22'000 Franken im Monat für Gewalttäter (17)

Aktualisiert

Teure Sonderbehandlung22'000 Franken im Monat für Gewalttäter (17)

Ein Zürcher Messerstecher erhält Thaibox-Stunden und Privatunterricht, leben darf er mit einer Betreuerin in einer 4-Zimmer-Wohnung. Monatliche Kosten: 22'000 Franken.

von
lüs

Schon im Alter von neun Jahren beging er die erste Straftat. Mittlerweile füllen die Missetaten des heute 17-jährigen Carlos ganze Ordner. Verurteilt wurde der Sohn eines Schweizers und einer Brasilianerin unter anderem wegen Raubs, Gewaltdelikten, Drohung, Waffenbesitzes und Drogenkonsums. Das schwerste Delikt war eine Messerattacke, die sein Opfer nur mit Glück überlebte. Der andere habe ihn provoziert, zugestochen habe er, weil sein Opfer keine Angst vor dem Messer gezeigt habe, begründet Carlos seine Tat in der Sendung «Reporter», die am Sonntag ein Porträt des Zürcher Jugendanwalts Hansueli Gürber zeigte und darin über den Fall Carlos berichtete.

Wohnung, Privatlehrer, Thaibox-Unterricht

Der gefährliche junge Gewalttäter lebt heute nicht etwa hinter Gittern. Er wohnt in einer Vierzimmer-Wohnung, die er sich mit einer Betreuerin teilt, die sich rund um die Uhr um ihn kümmert. Seine Zeit verbringt Carlos vor allem mit Thaibox-Training bei einem zehnfachen Weltmeister. Er träumt davon, Profikickboxer zu werden – und wird darin von der Jugendanwaltschaft unterstützt. Er glaube nicht, dass Carlos durch den Thaibox-Unterricht noch gefährlicher werde, so Jugendanwalt Gürber. «Er verändert sich zum Positiven.»

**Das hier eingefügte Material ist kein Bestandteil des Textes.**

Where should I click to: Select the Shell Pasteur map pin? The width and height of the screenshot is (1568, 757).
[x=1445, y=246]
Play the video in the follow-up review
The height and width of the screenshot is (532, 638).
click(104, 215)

Die Betreuung von Carlos, die von einem Team von zehn Personen wahrgenommen wird, kostet viel: Es sind monatlich 22'000 Franken. Doch das ist offenbar noch wenig im Vergleich zu früher: «Er hat auch schon doppelt so viel gekostet», so Gürber. Zudem sei dies «gut investiertes Geld». Denn Carlos sei auf einem guten Weg und nicht mehr straffällig geworden. Auch eine Lehre möchte ihm die Jugendanwaltschaft ermöglichen. Doch dagegen sträubt sich Carlos: Eine Ausbildung sei mit seinem Thaibox-Training nicht unter den Hut zu bringen, findet er. «Sonst könnte ich ja nur am Morgen oder am Abend trainieren.»

«Wir sind zu Recht mild»

Jugendanwalt Gürber ist zufrieden mit der Entwicklung von Carlos. Doch seine Vorzugsbehandlung schlägt hohe Wellen. Das sei «Sozialwahn», titelte der «Blick» am Dienstag. Den Vorwurf, er betreibe Kuscheljustiz, nimmt Gürber allerdings gelassen. «Wir sind zu Recht mild», sagt er im «Reporter»-Film. Repression sei zwar auch nötig, doch danach müsse noch etwas anderes kommen. «Wenn wir Jugendliche nur bestrafen, haben wir schliesslich einfach Verbrecher.»

Betreuung kostet sogar 29'000 im Monat

Marcel Riesen-Kupper, Oberjugendanwalt des Kantons Zürich, korrigiert im Interview mit 20 Minuten die Kosten für den Fall Carlos von 22'000 auf 29'000 Franken im Monat. Riesen-Kupper relativiert aber: Die Betreuung des Jugendlichen sei nicht teurer als Alternativen.